A concept paper drawn up by the UG Law Department had estimated annual expenses at around US$81,000, and it was determined that the funds could be generated from a subvention and annual fees of US$179,000. These developments were all significant but the most important development was the CLE’s likely approval of Guyana’s proposal to set up the school.

The school was slated to be opened in 2003, and then in 2004 after several complications made an opening in 2003 impossible. Eventually, the initiative was discarded. Teixeira said yesterday that the funds that would have been required to set up the law school and then run it were much more than government could have afforded at the time considering Guyana’s then debt situation, and the lack of steady economic growth.

There are claims however, that the initiative fell through during discussions to determine payment of the law school’s staff. According to a Senior UG official, the school would have come under the CLE which required that salaries to be paid to lecturers and other officers of the school in Guyana be proportionate to what is paid at other law schools under the CLE. Stabroek News was informed that government was not in agreement with the salaries that would have been required and decided not to go ahead with setting up the school.

Teixeira though, says discussions never got that far, and reiterated that the decision to not go ahead with setting up the school was based solely on the fact that the costs to set up and run the school, at the time, were too high.

She said though, that the idea was never forgotten, and always remained on Cabinet’s list of priorities, albeit not very high.

Earlier this year, the CLE announced that Hugh Wooding Law School would not be accepting UG’s 25 best performing law graduates as per the prior agreement.

Additionally, the CLE said that students from Guyana wishing to enter Hugh Wooding via sitting the entrance examination would not be able to do so.

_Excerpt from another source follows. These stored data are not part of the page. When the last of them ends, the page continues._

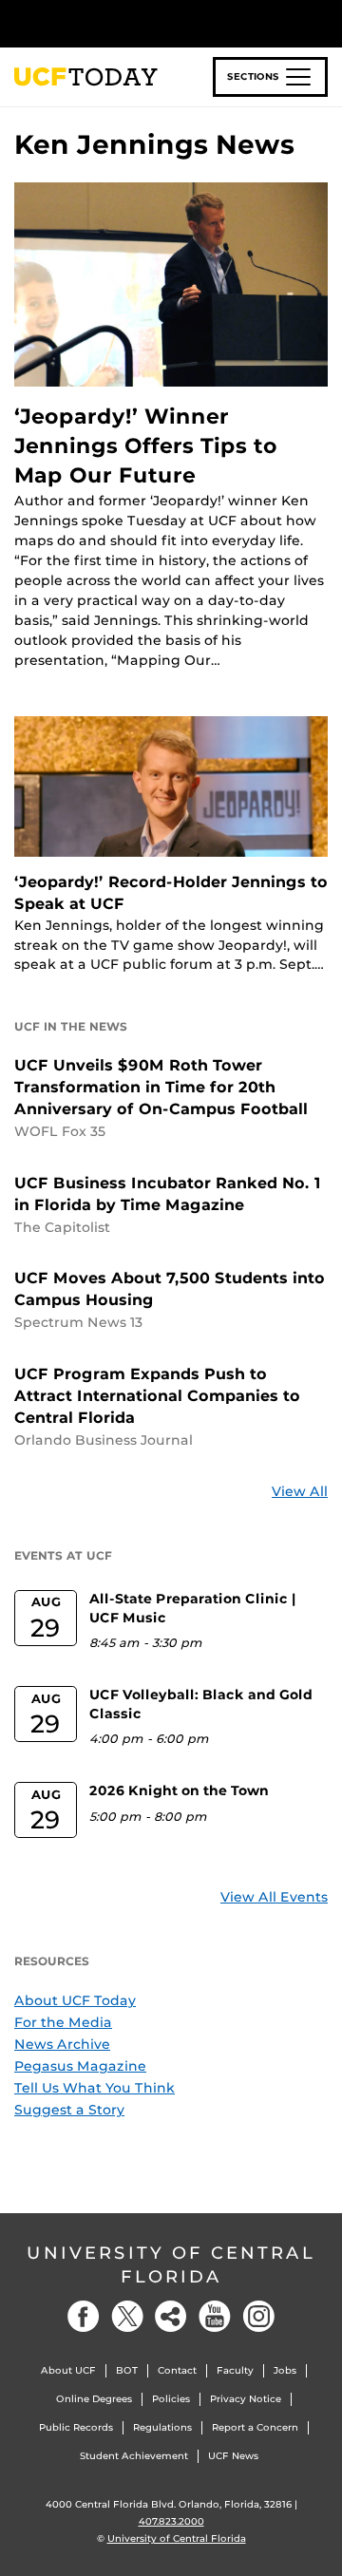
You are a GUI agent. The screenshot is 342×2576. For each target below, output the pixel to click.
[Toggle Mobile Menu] (323, 22)
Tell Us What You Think (94, 2087)
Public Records (76, 2427)
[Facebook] (83, 2316)
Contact (177, 2370)
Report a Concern (255, 2427)
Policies (171, 2399)
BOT (127, 2370)
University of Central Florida (171, 2265)
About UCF (68, 2370)
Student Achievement (134, 2456)
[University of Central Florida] (144, 23)
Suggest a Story (69, 2109)
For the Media (63, 2022)
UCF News (233, 2456)
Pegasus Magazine (80, 2065)
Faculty (235, 2370)
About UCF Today (75, 2000)
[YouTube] (215, 2316)
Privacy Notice (245, 2399)
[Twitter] (127, 2316)
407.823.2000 (171, 2521)
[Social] (171, 2316)
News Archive (62, 2044)
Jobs (285, 2370)
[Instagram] (258, 2316)
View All (300, 1491)
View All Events (274, 1896)
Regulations (162, 2427)
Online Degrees (94, 2399)
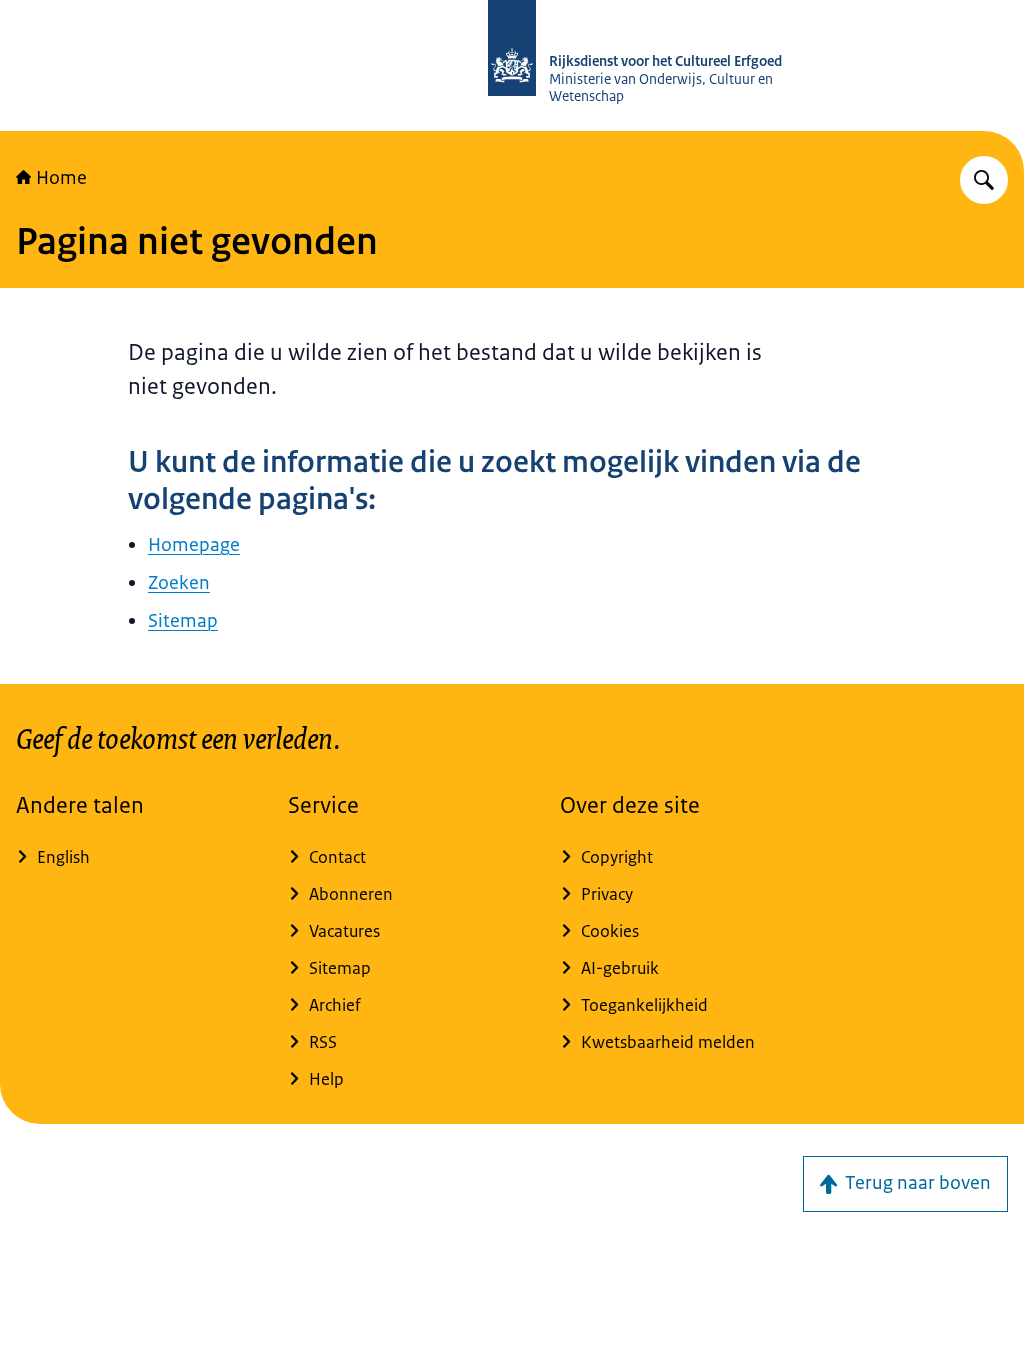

In fact, the doors into Hugh Wooding are not just closed to Guyana’s students, but students coming from all non-University of the West Indies (UWI) campuses. The reasoning behind the decision is the lack of accommodation.

Hugh Wooding is currently beyond capacity, and is expecting the situation to deepen later this year when about 300 additional students from UWI’s various law faculties begin the 2014/2015 academic year.

Legal Affairs Minister Anil Nandlall says government is intervening, while Caricom Chairman Ralph Gonsalves has written to the CLE asking, among other things, that the decision be revised.

An official from CLE has told Stabroek News that the CLE does not meet again until September, by which time the first semester at Hugh Wooding is slated to begin. In the meantime, the official said, it is possible for the council to take action by way of “round robin.”

The CLE’s chairperson, Jacqueline Samuels-Brown, has said that the only long-term solution to the capacity issue is government intervention, by way of investment, to expand Hugh Wooding’s capacity. Nandlall has said that government would be willing to contribute to such an undertaking.

Meanwhile, UG law students graduating this year are still unclear as to their next step after they graduate.